▶ REQUIRED ACTION 1: Using the FriendFeed post, decide whether each statement agrees with it: (a) The writer uses FriendFeed every day. (b) FriendFeed is no longer one of the writer's start tabs. (c) The writer compares Digg to the water cooler at the office. Answer yes or no for each and quote the deciding words.
▶ REQUIRED ACTION 2: Please list every activity that the FriendFeed post says FriendFeed is a place to do.
▶ REQUIRED ACTION 3:
Answer these questions from the FriendFeed post:
(a) What date does the writer give for the "Best of the Day" sample?
(b) Who does the writer say drives the conversations on FriendFeed?
(c) Which Digg item is described as a music torrent site?

▶ SUPPLIED PASSAGE:
++++++++++

It just hit me today as I was looking over the “Best of the Day” posts on FriendFeed that it is nothing more than Digg without the testosterone of young, aggressive men. And while that’s a big improvement, it’s hardly earth-shattering. I’m a big fan of FriendFeed but I’ve found it’s promise yet to be fully realized. The conversations are driven by Scoble and the FriendFeed regulars and the content is mostly centered around memes that resonate with the community.
As a person that uses the service daily I’ve found myself culling the people I follow, sculpting my information flow in to different rooms all in an effort to get more out of the site. Still my main feed reminds me of one big running joke from the geek table in high school. Sure, I sat at the table, but the jokes get old after awhile.
Let’s look at the best of the day from today (1/11/09) in order as a random sample of what I’m talking about:
-
Haggis (Sean) (friend of Lindsay)
Now lets look at the Top 10 Digg items in the last 24-hours:
- Man confused why girls don’t talk to him
- The best story, ever
- Blogger Mistakes Onion Parody for Real ‘Macbook Wheel’ [PIC]
- Where Tijuana Meets San Diego (Pic)
- I just stepped outside and snapped this photo of the moon
- Womans Expression 101
- Every Simpsons couch gag
- Coda.fm – A Refreshing Music Torrent Site
- NYPD Wants to Jam Cell Phones During Terror Attack
- White House: Increase in terror attacks since 9/11 a success
Is there a difference?
After looking at that list I wonder how much different the two really are? I mean these top 10 topics for the day at FriendFeed have hundreds of combined comments and likes associated with them representing a ton of community effort around those conversations. Same with Digg. But if I look at what people are talking about I can’t get past the fact that they’re both rather similar in nature.
This keeps me coming back to this one main thought – that FriendFeed is (just like Digg) a time waster. FriendFeed is a place to come geek out, to see funny photos, to read about the latest bacon-based product, to try to one-up each other with obscure findings from the corners of the interwebs and to post cool stuff of limited day-to-day value. It’s just like Digg, except with nicer, more tolerant, more friendly people. If Digg is high-school, FriendFeed is the water cooler at the office.
Now all of this is nothing against the people on the site. I think that FriendFeed is one of the most friendly, accepting places on the Web. I once called FriendFeed “home” on the Web, and it is still one of my start tabs in FF. But I can’t keep it up all day, I can’t turn to it and say I’ve gotten real value out of it. Have I met cool people? Absolutely. Should that be enough? It is, but it doesn’t make FriendFeed an essential tool in my daily life, it makes it like the corner bar in my life, and I feel I’m not spending my time wisely if I’m sitting at the bar all day.

++++++++++

▶ Collected data entries:
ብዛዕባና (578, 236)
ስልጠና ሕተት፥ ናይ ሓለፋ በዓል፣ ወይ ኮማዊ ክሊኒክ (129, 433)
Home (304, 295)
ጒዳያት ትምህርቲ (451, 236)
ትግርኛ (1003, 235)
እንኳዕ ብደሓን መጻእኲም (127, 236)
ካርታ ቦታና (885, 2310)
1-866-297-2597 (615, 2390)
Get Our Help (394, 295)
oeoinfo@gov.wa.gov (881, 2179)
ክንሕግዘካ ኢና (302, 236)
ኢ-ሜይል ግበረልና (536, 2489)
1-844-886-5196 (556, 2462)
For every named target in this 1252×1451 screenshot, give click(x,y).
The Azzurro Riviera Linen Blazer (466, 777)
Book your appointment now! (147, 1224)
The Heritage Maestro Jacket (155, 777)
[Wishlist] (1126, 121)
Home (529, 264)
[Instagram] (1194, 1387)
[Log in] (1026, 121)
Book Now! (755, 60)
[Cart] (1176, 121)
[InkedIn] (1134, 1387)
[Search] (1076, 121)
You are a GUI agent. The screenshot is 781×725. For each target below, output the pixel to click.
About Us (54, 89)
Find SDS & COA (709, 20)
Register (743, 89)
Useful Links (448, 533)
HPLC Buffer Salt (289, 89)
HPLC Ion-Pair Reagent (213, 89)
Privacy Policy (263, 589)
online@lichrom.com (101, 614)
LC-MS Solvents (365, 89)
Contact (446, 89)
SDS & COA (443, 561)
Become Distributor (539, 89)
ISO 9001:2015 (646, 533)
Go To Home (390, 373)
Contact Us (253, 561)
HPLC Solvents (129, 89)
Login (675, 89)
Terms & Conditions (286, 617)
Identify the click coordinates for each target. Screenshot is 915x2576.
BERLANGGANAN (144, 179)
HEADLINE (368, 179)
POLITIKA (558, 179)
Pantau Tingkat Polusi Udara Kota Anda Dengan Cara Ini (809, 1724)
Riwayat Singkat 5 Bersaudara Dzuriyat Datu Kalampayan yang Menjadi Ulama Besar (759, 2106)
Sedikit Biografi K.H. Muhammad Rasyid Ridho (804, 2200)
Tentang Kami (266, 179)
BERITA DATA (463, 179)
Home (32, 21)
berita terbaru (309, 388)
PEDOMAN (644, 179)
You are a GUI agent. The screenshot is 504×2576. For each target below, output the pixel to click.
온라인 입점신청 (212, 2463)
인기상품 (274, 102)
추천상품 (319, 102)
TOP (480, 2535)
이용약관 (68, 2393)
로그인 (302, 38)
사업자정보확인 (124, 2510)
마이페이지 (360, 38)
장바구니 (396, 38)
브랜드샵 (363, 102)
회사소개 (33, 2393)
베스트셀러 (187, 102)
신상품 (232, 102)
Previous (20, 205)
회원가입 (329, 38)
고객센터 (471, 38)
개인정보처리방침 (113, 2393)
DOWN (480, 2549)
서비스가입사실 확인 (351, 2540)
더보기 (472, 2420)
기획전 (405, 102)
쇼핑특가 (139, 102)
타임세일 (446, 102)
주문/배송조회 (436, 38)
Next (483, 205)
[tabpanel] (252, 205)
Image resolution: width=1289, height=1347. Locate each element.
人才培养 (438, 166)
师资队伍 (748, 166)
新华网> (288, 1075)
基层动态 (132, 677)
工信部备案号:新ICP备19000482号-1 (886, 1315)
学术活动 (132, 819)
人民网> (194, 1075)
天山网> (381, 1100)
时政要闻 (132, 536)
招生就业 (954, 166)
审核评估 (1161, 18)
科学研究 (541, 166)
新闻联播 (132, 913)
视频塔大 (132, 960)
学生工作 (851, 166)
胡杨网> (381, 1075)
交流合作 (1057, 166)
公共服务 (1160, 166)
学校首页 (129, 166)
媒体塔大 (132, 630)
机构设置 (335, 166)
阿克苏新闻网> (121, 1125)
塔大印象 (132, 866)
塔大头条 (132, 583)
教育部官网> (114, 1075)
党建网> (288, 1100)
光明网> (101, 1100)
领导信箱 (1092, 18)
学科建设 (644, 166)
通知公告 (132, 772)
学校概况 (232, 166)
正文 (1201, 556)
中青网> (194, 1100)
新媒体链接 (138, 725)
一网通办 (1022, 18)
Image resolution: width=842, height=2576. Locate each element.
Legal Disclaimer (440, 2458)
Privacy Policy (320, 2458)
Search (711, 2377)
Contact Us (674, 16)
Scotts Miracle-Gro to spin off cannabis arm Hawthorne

++++++++++

▶ RESPONSE AREA 1:
(a) Yes: "As a person that uses the service daily"
(b) No: "it is still one of my start tabs in FF"
(c) No: "If Digg is high-school, FriendFeed is the water cooler at the office."

▶ RESPONSE AREA 2:
- to come geek out
- to see funny photos
- to read about the latest bacon-based product
- to try to one-up each other with obscure findings from the corners of the interwebs
- to post cool stuff of limited day-to-day value

▶ RESPONSE AREA 3:
(a) 1/11/09
(b) Scoble and the FriendFeed regulars
(c) Coda.fm